Restate word for word the lines below, from the one containing "Given: Click the" through the final line, with no pictures included.
··· TASK INPUTS ···
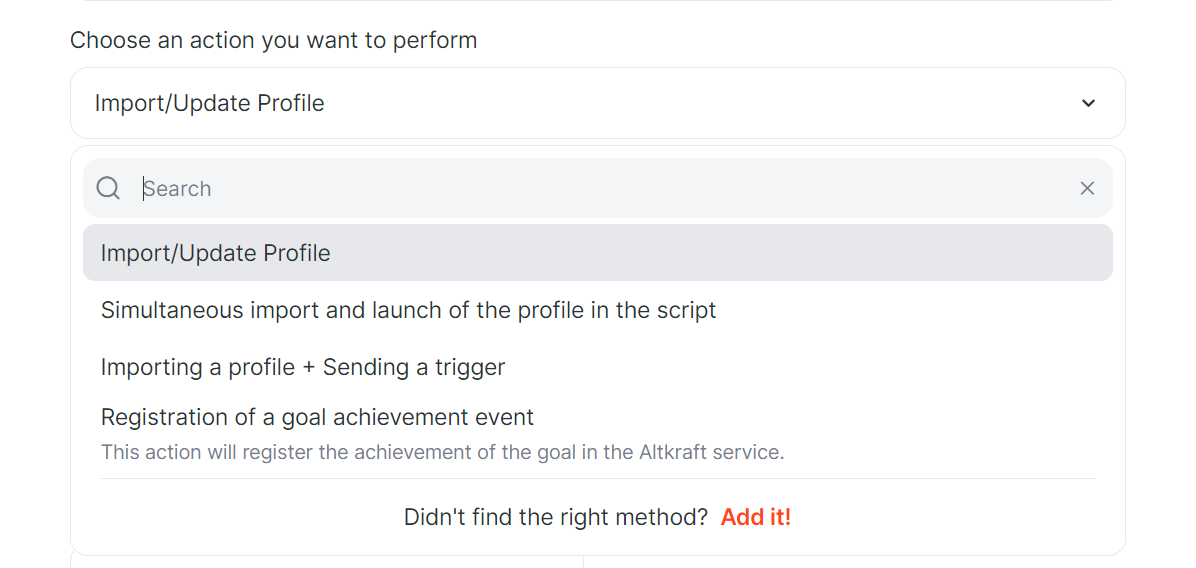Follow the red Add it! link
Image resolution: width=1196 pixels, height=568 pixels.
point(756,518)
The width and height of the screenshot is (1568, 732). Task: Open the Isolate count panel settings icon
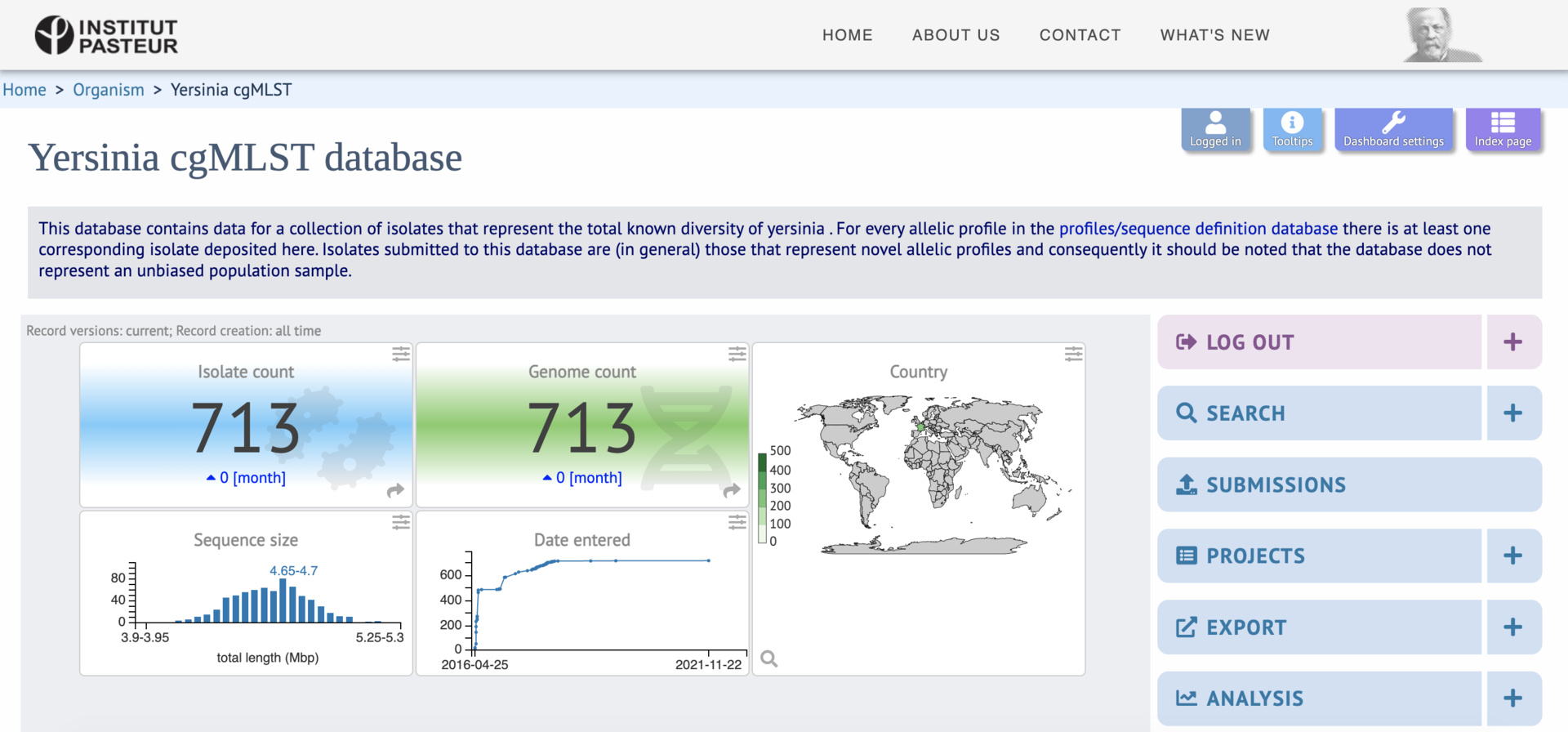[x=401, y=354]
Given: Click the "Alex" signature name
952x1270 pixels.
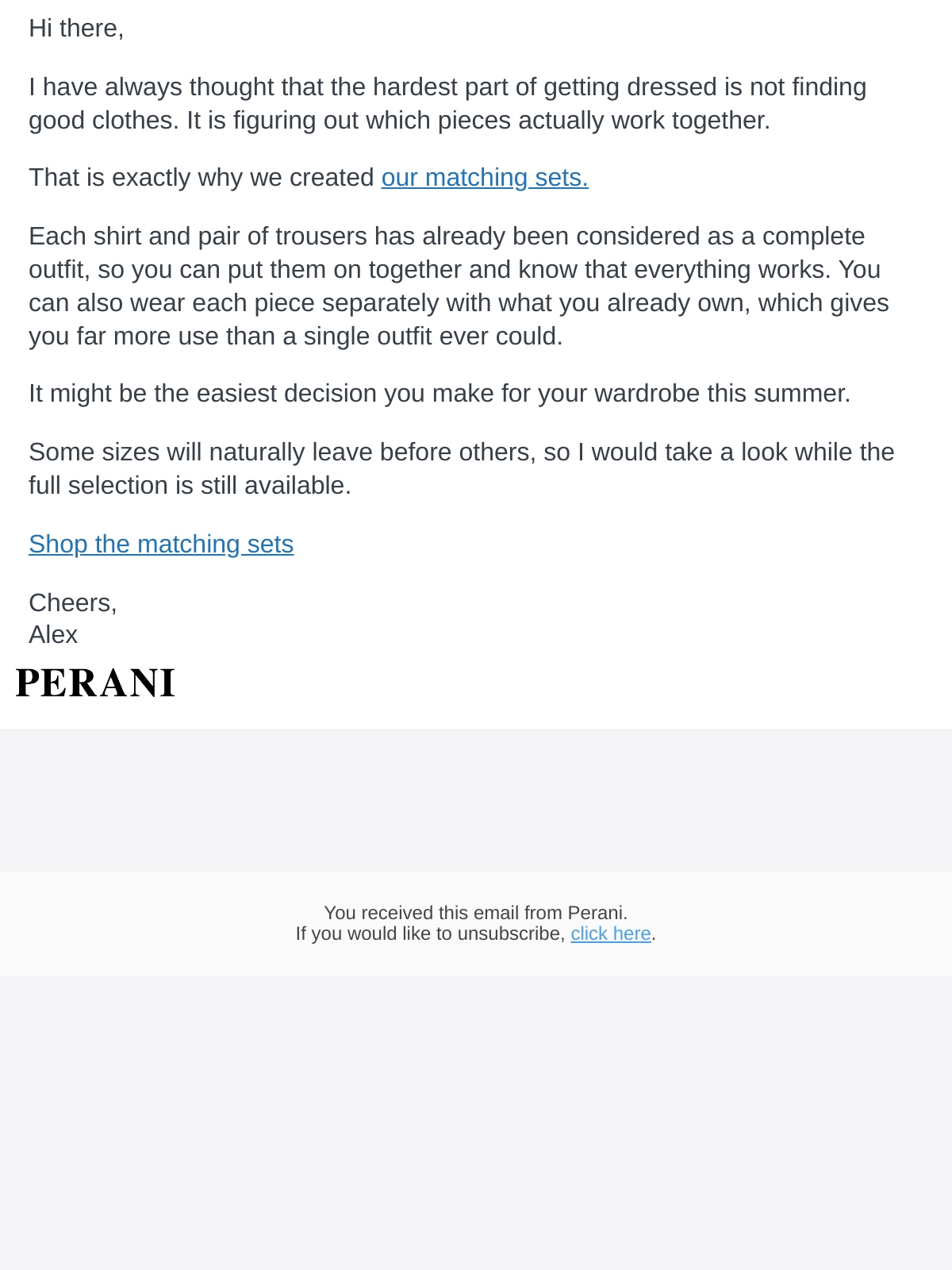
···
## WRITTEN SOLUTION
Given: Click the "Alex" signature name
952x1270 pixels.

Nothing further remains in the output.